As you all can probably tell, I'm back for my third attempt at a story. I know I've already said this a number of times, but I can't thank all of you enough for the tremendous about of encouragement and gratitude you've so generously given me. Not only does it make me feel reassured, but it's honestly quite exhilarating.

Personally, I've always loved the feeling of sexual gratification. From the buildup and anticipation, to the pleasure and excitement of the moment, all the way through to the release and satisfaction after it's over. Everything about all the different sensations is just wonderful. And so now that I've discovered I'm able to use my words on here to help spread sexual enjoyment to people that I've never even met, I think I can safely say that I'm officially addicted. It's such a thrill!

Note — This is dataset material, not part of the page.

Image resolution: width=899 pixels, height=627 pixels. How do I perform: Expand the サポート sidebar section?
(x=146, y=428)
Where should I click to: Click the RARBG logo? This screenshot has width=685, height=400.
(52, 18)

Now granted, I know my stories aren't for everybody, and that's a-okay with me. As they say, to each their own. But for those of you that do find at least a little connection with what I write, I just want you to know that the more you enjoy my stories, or even (fingers crossed) get aroused by them, the more you're turning me on as well! I simply love reading your responses.

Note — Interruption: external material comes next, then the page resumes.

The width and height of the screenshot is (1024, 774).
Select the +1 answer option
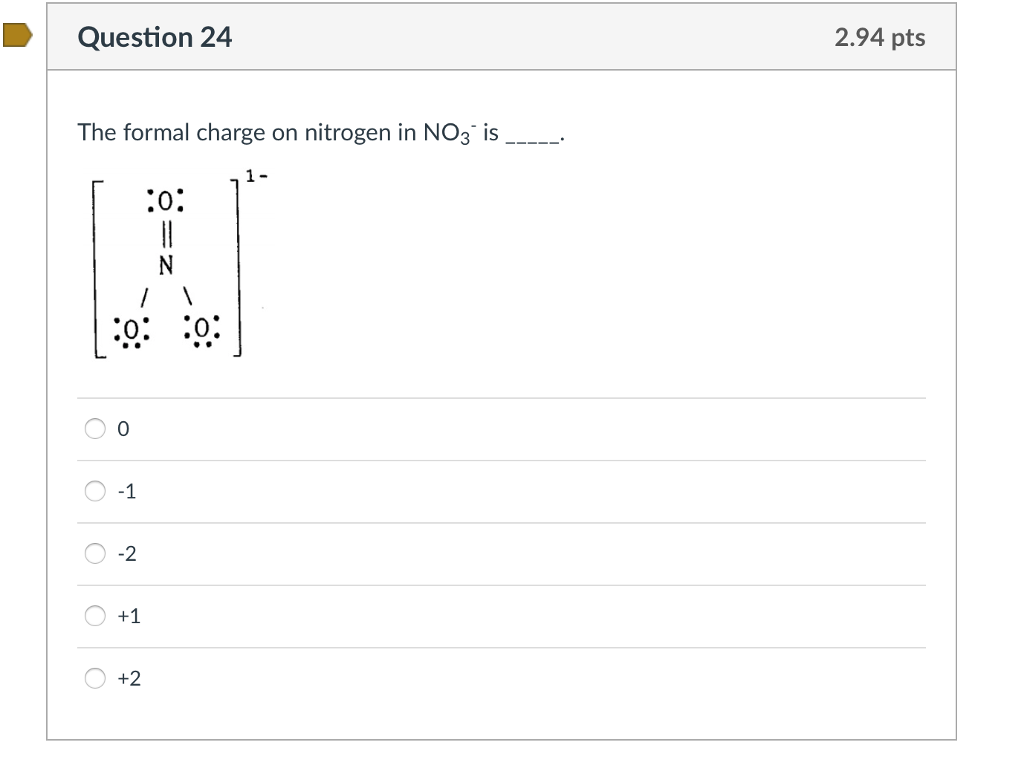pyautogui.click(x=95, y=615)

So once again... Thank you!

Now here we are with my third literary adventure, and with this story, I'm again going to try something new. For those of you who may not have read my previous two submissions to this great website, my first story, Dormant Desires, was actually based on real life events. It was the retelling of the single craziest night of my life. My second story, Runaway Fantasy, was the opposite, as it was a complete and total fabrication. While it was probably a decent reflection of me and my own warped imagination, none of the characters or events in it were based on anything real.

And so for my third story, Coach's Cutie, I've decided to take an approach that kind of mixes these first two attempts together, into a hybrid fiction and non-fiction tale. A number of the characters and occurrences that I'll be describing are 100% real, including myself, Becca. In fact, most of the character setup and early events of the story are completely true. But from there, I will be adding in some fictional twists and occurrences, primarily for dramatic and entertainment purposes, of course. But if I'm being optimistic, perhaps it's not so much that these events haven't happened in real life, it's just that they haven't happened... yet. :P

Okay, with that out of the way... let's get started!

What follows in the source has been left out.